The data in this representation is skewed to left, meaning that the average is less than the median. Since the distribution does not follow a normal distribution, I will perform the Mann-Whitney U Test to determine if there is any significant difference between the average product related website duration and purchases.

Null Hypothesis: There is no significant difference in the time spent on product-related websites between users who make a purchase and those who do not.

Alternative Hypothesis: Users who make a purchase spend significantly more time on product-related websites than those who do not.

I will be using a 95% Confidence Interval, removing the outliers for improved accuracy, with a 5% Significance level.

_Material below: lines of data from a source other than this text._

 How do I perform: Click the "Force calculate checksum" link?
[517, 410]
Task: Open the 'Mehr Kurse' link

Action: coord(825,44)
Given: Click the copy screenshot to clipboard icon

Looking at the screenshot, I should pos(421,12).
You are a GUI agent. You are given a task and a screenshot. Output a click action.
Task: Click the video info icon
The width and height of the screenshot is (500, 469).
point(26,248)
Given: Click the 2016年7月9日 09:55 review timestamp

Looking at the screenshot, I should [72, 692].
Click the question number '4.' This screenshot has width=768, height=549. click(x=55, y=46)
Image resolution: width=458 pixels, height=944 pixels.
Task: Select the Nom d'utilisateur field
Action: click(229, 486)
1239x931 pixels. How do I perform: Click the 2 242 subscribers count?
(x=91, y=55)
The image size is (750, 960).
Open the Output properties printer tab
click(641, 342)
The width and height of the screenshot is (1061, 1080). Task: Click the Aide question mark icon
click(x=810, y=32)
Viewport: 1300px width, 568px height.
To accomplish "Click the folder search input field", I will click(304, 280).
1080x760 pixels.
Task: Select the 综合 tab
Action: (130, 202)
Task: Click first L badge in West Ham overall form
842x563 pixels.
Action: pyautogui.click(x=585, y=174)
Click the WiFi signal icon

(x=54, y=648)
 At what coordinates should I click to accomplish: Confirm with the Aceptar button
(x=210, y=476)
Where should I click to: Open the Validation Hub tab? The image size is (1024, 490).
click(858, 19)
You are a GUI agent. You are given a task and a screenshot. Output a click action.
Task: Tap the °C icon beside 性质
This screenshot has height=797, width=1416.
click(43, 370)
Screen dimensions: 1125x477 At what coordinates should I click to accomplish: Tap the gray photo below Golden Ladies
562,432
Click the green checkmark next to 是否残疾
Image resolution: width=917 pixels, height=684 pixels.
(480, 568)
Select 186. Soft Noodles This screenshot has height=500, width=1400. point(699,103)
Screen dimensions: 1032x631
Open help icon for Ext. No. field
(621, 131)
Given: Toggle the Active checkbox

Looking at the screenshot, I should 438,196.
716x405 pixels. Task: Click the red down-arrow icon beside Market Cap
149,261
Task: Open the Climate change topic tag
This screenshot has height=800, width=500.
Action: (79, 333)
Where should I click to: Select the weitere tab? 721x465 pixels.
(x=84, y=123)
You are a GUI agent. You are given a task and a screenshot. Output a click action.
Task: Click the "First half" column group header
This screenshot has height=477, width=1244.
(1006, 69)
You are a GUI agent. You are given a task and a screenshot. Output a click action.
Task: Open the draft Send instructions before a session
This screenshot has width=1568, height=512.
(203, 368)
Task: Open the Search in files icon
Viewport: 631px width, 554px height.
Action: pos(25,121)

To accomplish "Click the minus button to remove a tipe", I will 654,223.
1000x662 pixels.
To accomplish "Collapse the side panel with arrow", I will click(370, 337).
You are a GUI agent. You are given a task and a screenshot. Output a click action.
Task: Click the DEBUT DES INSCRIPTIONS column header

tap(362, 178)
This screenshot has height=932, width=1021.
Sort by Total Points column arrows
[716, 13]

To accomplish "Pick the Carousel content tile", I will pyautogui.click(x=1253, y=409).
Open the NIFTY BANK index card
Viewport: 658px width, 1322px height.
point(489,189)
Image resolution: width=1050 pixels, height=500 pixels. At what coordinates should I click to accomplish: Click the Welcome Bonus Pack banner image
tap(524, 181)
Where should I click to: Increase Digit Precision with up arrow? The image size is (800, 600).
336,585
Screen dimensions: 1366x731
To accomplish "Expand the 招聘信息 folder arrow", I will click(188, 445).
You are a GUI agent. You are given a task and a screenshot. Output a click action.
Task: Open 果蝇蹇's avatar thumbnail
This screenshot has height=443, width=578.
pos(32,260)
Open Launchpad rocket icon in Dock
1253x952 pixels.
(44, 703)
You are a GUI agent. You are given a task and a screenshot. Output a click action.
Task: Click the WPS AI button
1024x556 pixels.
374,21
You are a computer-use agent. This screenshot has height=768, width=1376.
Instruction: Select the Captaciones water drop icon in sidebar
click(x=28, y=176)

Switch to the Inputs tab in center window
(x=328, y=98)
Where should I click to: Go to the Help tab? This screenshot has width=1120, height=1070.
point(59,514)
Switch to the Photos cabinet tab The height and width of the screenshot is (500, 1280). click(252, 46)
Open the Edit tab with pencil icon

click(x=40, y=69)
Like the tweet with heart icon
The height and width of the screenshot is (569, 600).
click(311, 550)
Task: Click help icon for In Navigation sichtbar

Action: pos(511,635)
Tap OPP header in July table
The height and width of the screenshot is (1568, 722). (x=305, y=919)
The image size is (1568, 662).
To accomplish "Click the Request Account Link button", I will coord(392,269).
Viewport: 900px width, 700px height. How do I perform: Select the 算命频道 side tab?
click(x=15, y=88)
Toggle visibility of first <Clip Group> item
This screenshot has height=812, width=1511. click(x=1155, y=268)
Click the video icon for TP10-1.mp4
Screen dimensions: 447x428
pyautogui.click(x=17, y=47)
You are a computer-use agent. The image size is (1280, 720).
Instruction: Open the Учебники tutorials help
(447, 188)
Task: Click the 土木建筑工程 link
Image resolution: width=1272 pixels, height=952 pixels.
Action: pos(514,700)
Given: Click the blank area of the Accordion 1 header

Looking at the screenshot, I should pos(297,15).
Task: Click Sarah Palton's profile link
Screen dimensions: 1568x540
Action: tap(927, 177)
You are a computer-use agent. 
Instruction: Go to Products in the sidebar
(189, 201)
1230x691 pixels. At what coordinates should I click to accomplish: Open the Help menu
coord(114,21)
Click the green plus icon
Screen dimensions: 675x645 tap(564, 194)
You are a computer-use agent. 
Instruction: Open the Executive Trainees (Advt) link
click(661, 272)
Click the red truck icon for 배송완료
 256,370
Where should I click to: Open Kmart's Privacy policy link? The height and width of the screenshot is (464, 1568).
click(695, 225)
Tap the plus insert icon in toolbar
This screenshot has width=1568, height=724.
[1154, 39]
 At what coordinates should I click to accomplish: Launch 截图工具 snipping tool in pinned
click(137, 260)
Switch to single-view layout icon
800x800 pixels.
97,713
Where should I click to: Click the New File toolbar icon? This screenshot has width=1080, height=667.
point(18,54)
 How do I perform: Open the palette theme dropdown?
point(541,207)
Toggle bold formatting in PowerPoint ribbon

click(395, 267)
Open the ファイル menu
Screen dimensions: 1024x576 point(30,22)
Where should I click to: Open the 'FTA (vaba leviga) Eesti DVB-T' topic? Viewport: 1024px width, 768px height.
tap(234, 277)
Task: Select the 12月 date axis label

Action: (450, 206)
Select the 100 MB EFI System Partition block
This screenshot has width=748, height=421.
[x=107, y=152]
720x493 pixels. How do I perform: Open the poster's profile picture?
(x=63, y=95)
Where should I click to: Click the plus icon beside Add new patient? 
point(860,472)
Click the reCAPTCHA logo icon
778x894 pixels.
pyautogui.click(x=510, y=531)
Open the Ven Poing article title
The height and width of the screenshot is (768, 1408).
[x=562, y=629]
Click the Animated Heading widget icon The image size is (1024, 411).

# Function to remove outliers
def remove_outliers(df, column):
    Q1 = df[column].quantile(0.25)
    Q3 = df[column].quantile(0.75)
    IQR = Q3 - Q1
    lower_bound = Q1 - 1.5 * IQR
    upper_bound = Q3 + 1.5 * IQR
    return df[(df[column] >= lower_bound) & (df[column] <= upper_bound)]

# Clean dataframes
purchase_clean = remove_outliers(purchase, 'ProductRelated_Duration')
no_purchase_clean = remove_outliers(no_purchase, 'ProductRelated_Duration')
# State significance level
alpha = 0.05

# Purchase vs. No Purchase
u_stat, p_value = mannwhitneyu(purchase_clean['ProductRelated_Duration'], \
                         no_purchase_clean['ProductRelated_Duration'])